We continued through the list [Nov 1, 2011 to Nov 7, 2011] by showing that we often compound the challenge of biblical perplexities by insisting on rigid theological boundaries that are not that clear in Scripture.  In doing so, we remove the appropriate mystery of the Sovereign God and in its place set up confusion around apparently contradicting scriptures.  We also add to the perplexity challenge our young people face when we fail to teach them all that changed between the old and new covenants.  We teach a distorted message when we inadvertently or on purpose present Christianity as an add-on to the consequence, rule-keeping based model of the Old Testament rather than emphasizing all that is “new” in the New Covenant, particularly its provisions for joyfully living the Christian life.

On point three [Nov 9, 2011 to Nov 21, 2011], we stressed that God is not the author of evil.  We emphasized the work of Satan, God’s arch-enemy, in perpetuating the flow of evil and suffering in this world.  The New Testament makes clear that while not God’s equal, Satan has been given rule, for a time, over our present world.  But Satan has a flesh and blood enemy opposing his rule, and that is us; Christ’s body on earth.  Jesus enlists us to join Him in “destroying the works of the devil” (I Jn 3:8).

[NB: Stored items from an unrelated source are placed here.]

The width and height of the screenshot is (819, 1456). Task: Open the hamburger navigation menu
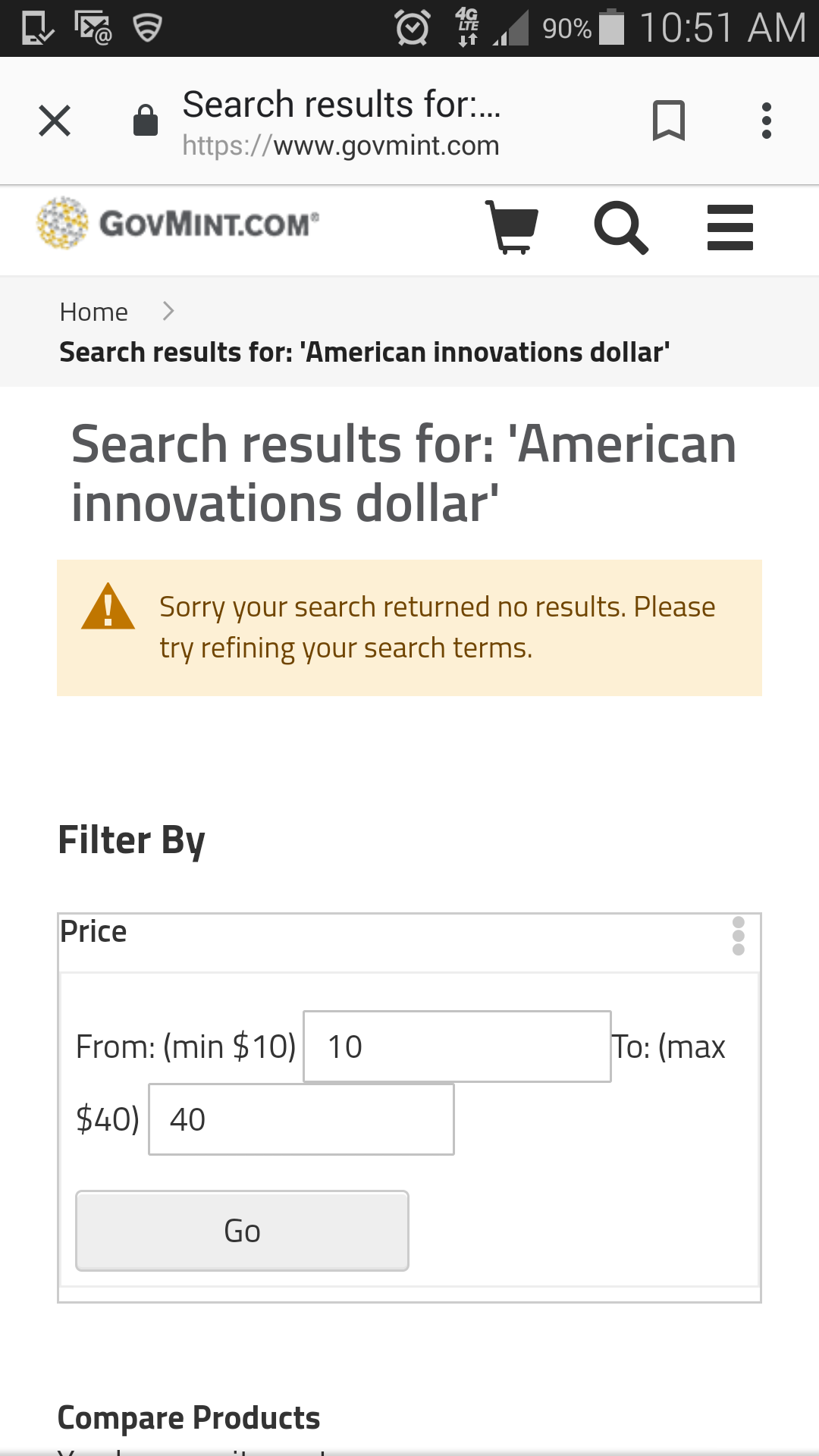tap(730, 227)
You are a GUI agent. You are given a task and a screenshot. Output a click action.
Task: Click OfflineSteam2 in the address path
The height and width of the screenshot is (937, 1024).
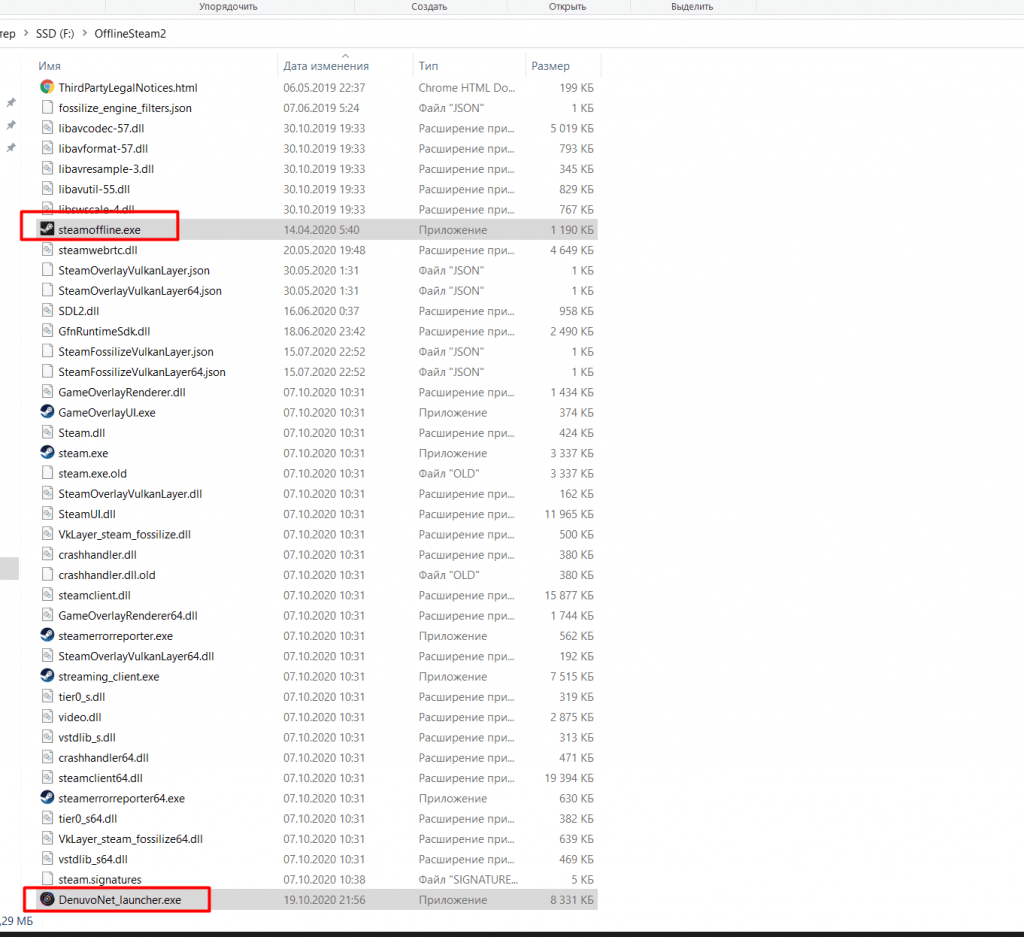(x=130, y=34)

On issue four [Nov 28, 2011 to Jan 13, 2012], we spent a long time diving deep into the topic of love and how the new commandment to “love one another” plays out in our interactions within the body of Christ.  The lack of love problem is not confined to church leaders as I believe hypocrisy and lack of caring is a church-wide problem.  We have elevated knowledge over love.  We have elevated a preferred personality over the diversity of the body as God formed it.  We have elevated numbers over depth.  We have elevated programs over relationships.  We have elevated leadership by the professional class unconnected to the body.  We have elevated things we can measure:  attendance, budgets, small group participation, number of staff, etc. over things we can’t measure:  faith, hope, and love.  And the greatest of these is love.

Finally, we have just concluded our discussion of lifestyle issues [Jan 30, 2012 to Feb 24, 2012].  We framed the lifestyle discussion in terms of the sacred and the profane.  As holy temples – sacred dwelling places for God’s Spirit – our lifestyle is a reflection of who we are more than the rules we keep.  We also talked about separating the true biblical position on lifestyle issues from the caricatures our young people think they are being asked to embrace.

We bundle it all together by highlighting the things God highlights in the New Covenant.  The power of love, the indwelling of the Holy Spirit, our confidence in God’s Word, and the strength found in the whole body working together all lift us above our doubts and help us realize the beauty of Christ and His bride.  And we invite all people, young and old, to join us on the path to discovery.  The gospel is indeed “good news” to all who seek and find it.  Remember, Christianity is not a narrow view to be defended; it is a wide open invitation to be extended.